Delaware Supreme Court Reinstates Musk’s Billion-Dollar Compensation
The Supreme Court of the State of Delaware has issued a ruling that fundamentally changes the situation surrounding Elon Musk’s 2018 compensation package. The judges overturned a previous decision that had annulled the colossal $56 billion compensation deal. This step legally secures Musk’s right to the options, significantly increasing his wealth.
The original deal, which at the time of its announcement was considered the largest in corporate history, granted Musk options to purchase approximately 304 million Tesla shares at a discount. The fulfillment of the deal was conditional and depended on the company achieving a series of financial and operational targets, which subsequently occurred.
The True Value of the Deal Reaches $140 Billion
Due to the rapid increase in Tesla’s stock price since the deal was signed, its current market value is significantly higher than the initial $56 billion. According to estimates, this compensation is worth about $140 billion today. However, while recognizing the reinstatement of the package, the court simultaneously imposed a symbolic penalty on Musk.
We reverse the remedy of rescission adopted by the Court of Chancery and award $1 in nominal damages. Given the plaintiff’s inability to prove entitlement to any other form of recovery, the plaintiff is entitled to $1 in nominal damages
The court ordered Musk to pay $1 and cover legal costs, citing certain unfairness in the deal. This decision comes against the backdrop of a rapid increase in Elon Musk’s personal wealth, which this week crossed the $600 billion mark for the first time in history and is now approaching $749 billion.

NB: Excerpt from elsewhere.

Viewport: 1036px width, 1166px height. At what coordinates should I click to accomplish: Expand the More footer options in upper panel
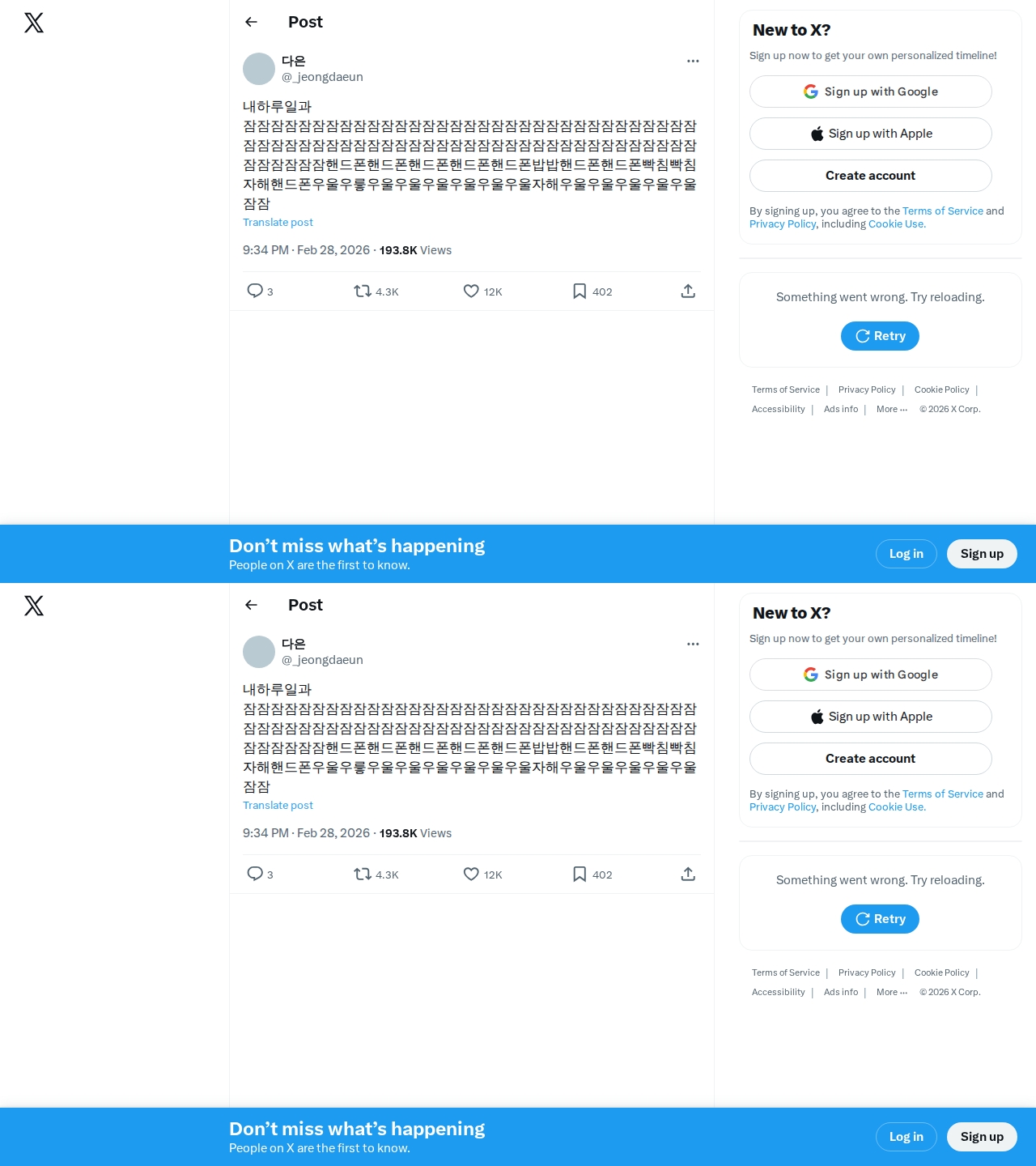[x=892, y=409]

Conflict Over the Independence of the Board of Directors
The previous decision to annul the compensation in 2024 was made by Judge Kathaleen McCormick. She found that Tesla’s board of directors was compromised by conflicts of interest and that investors did not receive critically important information. The judge also determined that the board acted under Musk’s influence rather than exercising independent oversight.

Musk reacted sharply to that decision, accusing Delaware judges of activism and calling on business leaders to re-register their companies in other states. The Supreme Court, in overturning the decision, pointed to procedural shortcomings and misinterpretations in the original verdict, emphasizing that Musk fully met the terms of the 2018 deal.

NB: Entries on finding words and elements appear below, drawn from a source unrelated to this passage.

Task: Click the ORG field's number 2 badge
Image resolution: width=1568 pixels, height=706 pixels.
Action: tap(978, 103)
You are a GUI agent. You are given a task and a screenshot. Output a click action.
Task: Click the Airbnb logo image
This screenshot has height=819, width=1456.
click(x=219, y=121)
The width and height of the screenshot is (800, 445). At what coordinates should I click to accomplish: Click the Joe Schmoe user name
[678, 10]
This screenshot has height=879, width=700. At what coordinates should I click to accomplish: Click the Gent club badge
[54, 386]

New Rules in Texas Complicate Lawsuits
It is unlikely that Musk’s new, even more ambitious compensation package, which could potentially reach $1 trillion, will face similar legal battles. The situation changed after Tesla changed its state of incorporation. The company is now incorporated in Texas, where different rules apply for shareholders.
It is undeniable that Musk fully performed under the 2018 grant, and Tesla and its shareholders received the benefit of his performance
Under current Texas law, any party seeking to file a lawsuit regarding corporate governance must own at least 3% of the company’s shares. Currently, only one person meets this threshold – Elon Musk himself. This significantly raises the bar for future legal disputes similar to the lawsuit by Richard Tornetta, a shareholder with nine shares, who initiated the original legal proceedings.

This legal resolution not only increases the wealth of the planet’s richest person but also calls into question the effectiveness of mechanisms to protect the interests of minority shareholders in large corporations. Tesla’s move to Texas and the change in jurisdiction could set a precedent for other companies seeking to avoid similar disputes over executive compensation. The question of balancing the motivation of visionary leaders with fairness for all investors remains open, especially in the era of tech giants whose value is shaped not only by financial metrics but also by the charisma and vision of their founders.